Le refuge de la Pilatte est fermé

Le refuge de la Pilatte (Ecrins) est désormais définitivement fermé, en raison d'importants problèmes structurels dus à la forte instabilité du socle granitique sur lequel il est construit.

refuge de la Pilatte Refuge de la Pilatte ©CD FFCAM Isère

Un phénomène paraglaciaire


Bâti au cœur du Parc National des Écrins, à 2577m d'altitude, le refuge de la Pilatte est accessible à pied par des sentiers balisés depuis le village de la Bérarde. Prisé par les alpinistes – il est le camp de base pour de nombreuses courses comme les Bans, le Gioberney, ou encore la pointe de la Pilatte –, ce bâtiment emblématique est érigé sur un promontoire morainique dominant le glacier de la Pilatte. Or ce dernier a fondu avec le réchauffement climatique, perdant près de 50 mètres d'épaisseur depuis le début des années 1990. Ce retrait glaciaire a provoqué une déstabilisation du socle rocheux, autrefois soutenu par le glacier, qui jouait un rôle de contrefort. Comme l'expose une étude publiée en 2018 (*), le bâtiment subit les effets d'un phénomène "paraglaciaire". En s'écoulant, un glacier exerce une force de compression contre les versants.

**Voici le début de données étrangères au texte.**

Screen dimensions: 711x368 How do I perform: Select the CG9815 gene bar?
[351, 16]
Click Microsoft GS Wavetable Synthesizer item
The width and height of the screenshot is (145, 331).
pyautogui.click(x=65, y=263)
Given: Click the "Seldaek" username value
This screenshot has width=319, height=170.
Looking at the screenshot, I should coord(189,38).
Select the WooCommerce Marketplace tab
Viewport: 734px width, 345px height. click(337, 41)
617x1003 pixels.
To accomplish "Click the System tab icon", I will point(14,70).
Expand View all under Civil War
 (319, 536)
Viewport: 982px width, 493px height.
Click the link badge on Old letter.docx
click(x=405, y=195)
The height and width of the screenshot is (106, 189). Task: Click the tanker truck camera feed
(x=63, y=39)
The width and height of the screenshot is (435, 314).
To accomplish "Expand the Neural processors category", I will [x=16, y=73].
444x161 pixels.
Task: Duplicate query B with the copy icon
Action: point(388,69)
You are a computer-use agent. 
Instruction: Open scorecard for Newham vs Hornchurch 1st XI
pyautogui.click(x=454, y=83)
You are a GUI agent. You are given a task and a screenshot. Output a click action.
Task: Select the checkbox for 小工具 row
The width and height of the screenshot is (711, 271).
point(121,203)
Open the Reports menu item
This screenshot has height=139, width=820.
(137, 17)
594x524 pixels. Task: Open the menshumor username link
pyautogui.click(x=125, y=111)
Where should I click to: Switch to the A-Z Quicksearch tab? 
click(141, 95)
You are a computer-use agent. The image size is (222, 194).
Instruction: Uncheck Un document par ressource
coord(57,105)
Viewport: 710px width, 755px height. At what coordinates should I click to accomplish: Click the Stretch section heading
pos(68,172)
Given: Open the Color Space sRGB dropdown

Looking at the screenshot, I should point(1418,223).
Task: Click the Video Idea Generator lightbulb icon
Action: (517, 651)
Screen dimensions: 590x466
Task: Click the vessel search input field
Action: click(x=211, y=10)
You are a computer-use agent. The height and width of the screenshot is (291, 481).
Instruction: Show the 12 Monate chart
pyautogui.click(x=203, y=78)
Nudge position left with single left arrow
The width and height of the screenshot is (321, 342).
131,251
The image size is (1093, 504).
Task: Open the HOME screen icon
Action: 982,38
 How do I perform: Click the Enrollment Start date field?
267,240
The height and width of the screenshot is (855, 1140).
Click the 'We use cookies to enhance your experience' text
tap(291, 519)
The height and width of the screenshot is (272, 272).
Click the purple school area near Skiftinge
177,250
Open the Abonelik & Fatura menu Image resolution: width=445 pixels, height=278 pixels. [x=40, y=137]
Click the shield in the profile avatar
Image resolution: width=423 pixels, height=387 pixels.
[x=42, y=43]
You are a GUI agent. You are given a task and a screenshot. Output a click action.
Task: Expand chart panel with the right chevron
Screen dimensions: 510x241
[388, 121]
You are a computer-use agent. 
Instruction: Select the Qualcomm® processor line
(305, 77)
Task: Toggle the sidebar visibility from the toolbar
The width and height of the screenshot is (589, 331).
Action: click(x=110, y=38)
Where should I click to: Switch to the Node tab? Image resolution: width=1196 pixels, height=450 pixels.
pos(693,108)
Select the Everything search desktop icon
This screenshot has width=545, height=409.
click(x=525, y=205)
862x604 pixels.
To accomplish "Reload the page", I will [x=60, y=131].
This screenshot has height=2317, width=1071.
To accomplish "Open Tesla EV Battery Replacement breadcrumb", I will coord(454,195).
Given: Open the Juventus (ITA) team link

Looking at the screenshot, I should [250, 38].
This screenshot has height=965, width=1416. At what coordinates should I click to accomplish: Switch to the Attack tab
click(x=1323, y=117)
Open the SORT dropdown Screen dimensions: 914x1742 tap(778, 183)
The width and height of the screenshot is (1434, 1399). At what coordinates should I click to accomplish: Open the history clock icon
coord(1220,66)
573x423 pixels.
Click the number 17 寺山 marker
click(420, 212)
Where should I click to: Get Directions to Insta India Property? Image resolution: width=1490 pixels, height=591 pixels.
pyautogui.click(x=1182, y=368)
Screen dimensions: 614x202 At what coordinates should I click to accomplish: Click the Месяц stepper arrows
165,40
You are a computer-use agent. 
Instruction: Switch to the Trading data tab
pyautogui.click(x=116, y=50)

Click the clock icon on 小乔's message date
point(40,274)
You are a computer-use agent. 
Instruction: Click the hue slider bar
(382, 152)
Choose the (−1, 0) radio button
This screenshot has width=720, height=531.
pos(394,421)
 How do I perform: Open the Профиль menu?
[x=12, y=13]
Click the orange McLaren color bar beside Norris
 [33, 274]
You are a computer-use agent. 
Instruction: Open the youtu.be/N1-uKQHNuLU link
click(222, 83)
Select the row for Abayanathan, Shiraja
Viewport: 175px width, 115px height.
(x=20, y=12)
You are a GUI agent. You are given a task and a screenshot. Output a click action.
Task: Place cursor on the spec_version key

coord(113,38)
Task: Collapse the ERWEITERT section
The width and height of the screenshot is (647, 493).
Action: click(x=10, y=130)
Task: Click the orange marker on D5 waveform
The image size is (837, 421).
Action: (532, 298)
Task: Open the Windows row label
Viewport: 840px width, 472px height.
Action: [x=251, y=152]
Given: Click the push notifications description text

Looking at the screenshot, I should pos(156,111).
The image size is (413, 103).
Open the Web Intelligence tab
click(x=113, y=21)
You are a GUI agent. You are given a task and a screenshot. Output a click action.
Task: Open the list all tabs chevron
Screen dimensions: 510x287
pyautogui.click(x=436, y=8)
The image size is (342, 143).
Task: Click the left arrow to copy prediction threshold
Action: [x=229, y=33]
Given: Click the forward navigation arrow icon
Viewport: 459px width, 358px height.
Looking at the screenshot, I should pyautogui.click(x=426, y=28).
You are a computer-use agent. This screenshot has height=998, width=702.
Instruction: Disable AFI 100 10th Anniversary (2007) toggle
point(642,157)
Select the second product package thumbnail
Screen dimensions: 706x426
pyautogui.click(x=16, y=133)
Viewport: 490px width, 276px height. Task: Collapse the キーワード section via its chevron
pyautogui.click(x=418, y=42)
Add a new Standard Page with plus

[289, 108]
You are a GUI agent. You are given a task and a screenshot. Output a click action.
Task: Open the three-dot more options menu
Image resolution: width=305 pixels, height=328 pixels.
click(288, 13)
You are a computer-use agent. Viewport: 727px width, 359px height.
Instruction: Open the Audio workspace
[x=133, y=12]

Lorsque la masse de glace diminue ou disparaît complètement, ces versants perdent une partie de leur appui. 
 

Un bâtiment sous surveillance

Ce phénomène a fait apparaître des fissures au niveau du refuge, suivies annuellement par des experts depuis les années 1990 (des fissuromètres mesurent l'évolution des fissures dans le bâtiment, au demi-millimètre près). Un suivi géologique est également assuré autour du bâtiment, grâce à des extensomètres et des mesures topométriques. Depuis le mouvement brutal constaté en 2008, les repères avaient peu évolué (au plus de quelques millimètres par an). Stupéfaction au printemps 2021 : la repères ont tous subi des mouvements de 2 à 8,5 cm. C'est une accélération nouvelle et brutale de ce phénomène entraînant une fragilisation de la structure du refuge : une instabilité accrue du terrain est donc supposée. L'état de catastrophe naturelle est reconnu, et l'expertise assurantielle est en cours. Des études géologiques sont menées depuis un an pour comprendre les phénomènes en jeu, évaluer la stabilité du socle rocheux et son impact sur la sécurité des pratiquants.  
 

Un refuge fermé jusqu'à nouvel ordre pour des raisons de sécurité

Au regard des conclusions de ces études et conformément à l'arrêté municipal n° 2021-032 pris par le maire de Saint Christophe en Oisans : 
- L'accès à la plateforme sur laquelle se trouve le bâtiment est désormais interdit.
- Le refuge (bâtiment principal et refuge d'hiver) est totalement fermé au public : aucun accueil, hébergement et abri en cas de secours ne peuvent y être assurés. 
Un balisage sera effectué par le Parc des Ecrins cette année pour signaler physiquement la fermeture du chemin d'accès au refuge .
 

Quel avenir pour la Pilatte ?

Une grande réunion de concertation avec l'ensemble des acteurs concernés a été organisée en mars dernier. Une solution provisoire à proximité du refuge sera mise en place cette année permettant aux guides d'accompagner des groupes sur les courses autour du refuge (comme le Gioberney, les Bans…). L'avenir du bâtiment est quant à lui très incertain : « le refuge est bâti en deux parties, l'une de 1954 et une autre édifiée en 1994 », précise Christophe Béchet, conducteur d'opérations de la FFCAM en charge des refuges des Ecrins. « Nous sommes en train d'étudier avec les ingénieurs structure si la partie de 1994 pourrait être conservée, mais les géologues sont perplexes sur les mouvements de terrain. Cela pose encore beaucoup de questions, et demandera des études approfondies avant d'échafauder des scénarios crédibles ». Les résultats des expertises réalisées cette année et le retour de cette première expérimentation permettront d'imaginer collectivement l'avenir de ce site.
 
(*) "Ajustement de la pente de la roche paraglaciaire sous une infrastructure de haute montagne – Étude de cas du refuge de la Pilatte (massif des Écrins, France)", par Pierre Allain Duvillard, Ludovic Ravanel, Philip Deline et Laurent Dubois.
 
Univ. Grenoble Alpes, Univ. Savoie Mont Blanc, CNRS, EDYTEM, Chambéry, France, IMSRN, Parc Pré Millet, Montbonnot, France, Comité scientifique de la FFCAM, Paris, France, CEREMA, Direction territoriale Centre-Est, RRMS/Risques, Bron, France.